FRAT. Update your flight risk assessment tool (FRAT) score to reflect any items of concern discovered during the preflight inspection. Operators, add a section to your FRAT that prompts pilots to include preflight items.

Pilot Briefing. The pilot in command, not just ground-operation personnel, must conduct a preflight briefing for passengers.

Solid Footing. Watch out when stepping on aircraft surfaces, even nonskid ones, particularly when they’re wet. Always use two points of contact.

Secure Aircraft. Conduct a thorough assessment of all readily accessible areas during preflight inspections. Ensure  that panels, cargo, and passenger doors are secured. During adverse weather or environmental conditions, take extra care to ensure these checks are completed.

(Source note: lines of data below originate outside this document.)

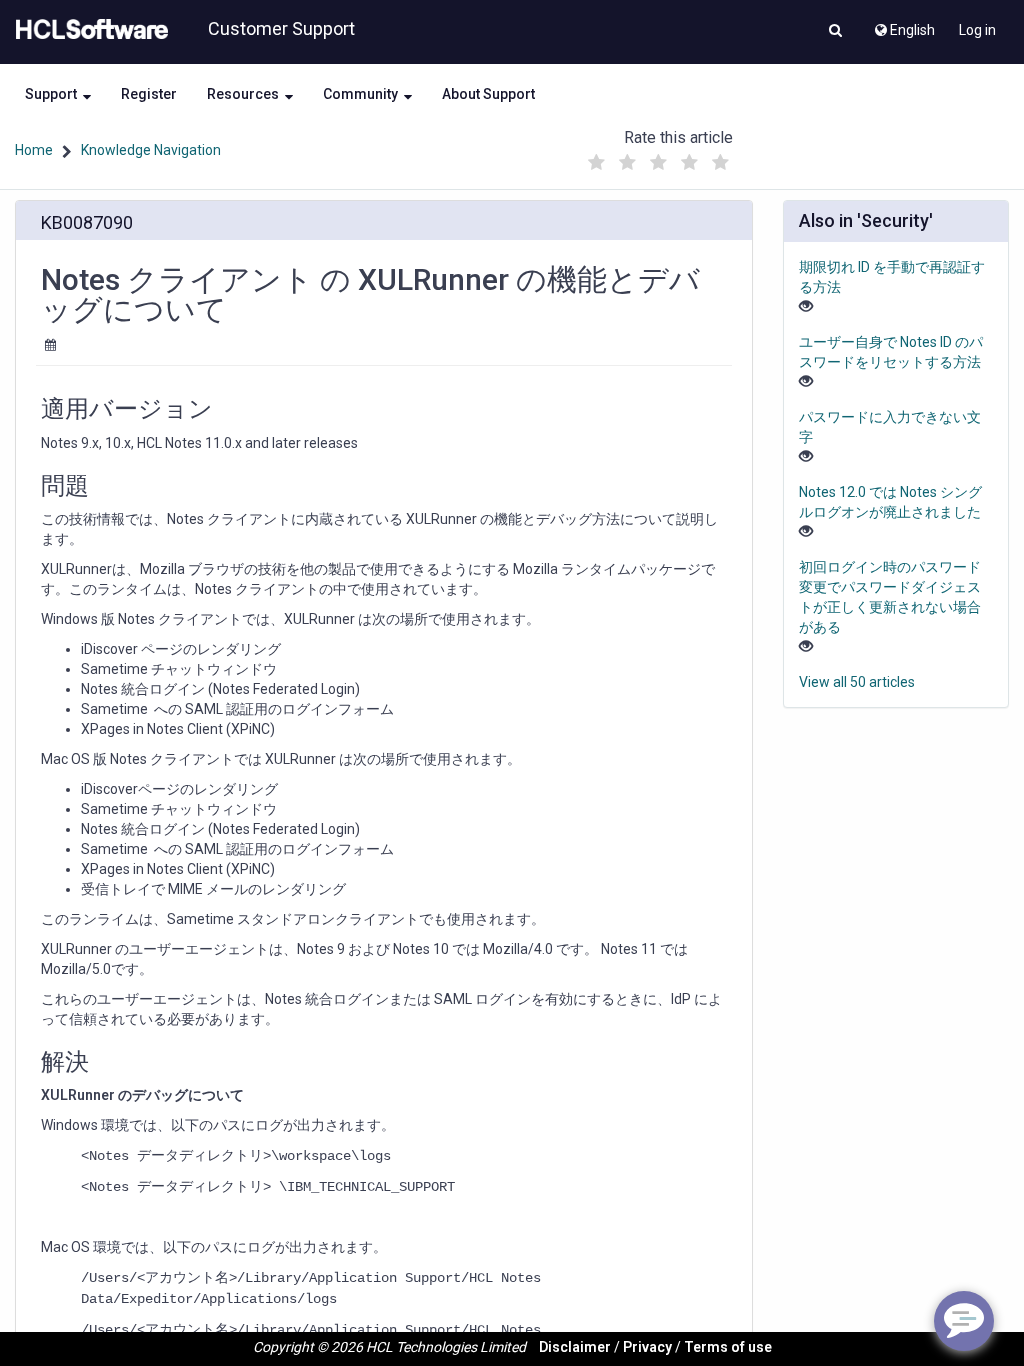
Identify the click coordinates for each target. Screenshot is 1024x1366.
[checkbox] (597, 163)
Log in (977, 30)
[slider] (659, 157)
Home (34, 150)
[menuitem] (903, 25)
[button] (835, 32)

Rotor Clearance. Ensure that both main and tail rotor covers and tie-downs are removed and securely stowed. Verify that blade-tip paths are clear of potential obstacles. Before you manually move a rotor blade, provide an audible alert so that other personnel can maintain a safe distance.

Ground-Handling Wheels. Remove and securely stow ground-handling wheels.

Fuel Cap. Always check that fuel caps are securely fastened.

Fuel Level. Use a trusted method, such as a dipstick, to visually verify your fuel level. Don’t use the aircraft fuel gauge as your sole method of verifying fuel levels.

Red Flag. Place a clear warning indicator, such as a red cover, over the cyclic or seat of the aircraft awaiting a preflight inspection. Pilots may remove it only after completing a thorough preflight and final walk-around inspection. Verify that flight control covers or other warning devices don’t indicate a grounding condition.

Flight Controls. Verify that all red flags are removed and that flight controls are in the correct position and setting before starting the aircraft. Pay particular attention to the throttle setting to prevent a hot start.

Personal Items. Ensure that all personnel secure headgear and other personal items when on the flight line.

Final Walk-around. After completing the preflight inspection, conduct a final walk-around before getting into the aircraft. A pilot or trained crew member should always be the last person to get into the aircraft.

Final Rotor Check. Before starting the aircraft, perform a final visual confirmation that the main and tail rotors are untied and tip paths are clear of any obstacles.

Postflight Inspection. Conduct a postflight inspection of aircraft, looking for fluids, unusual wear, or damage to aircraft.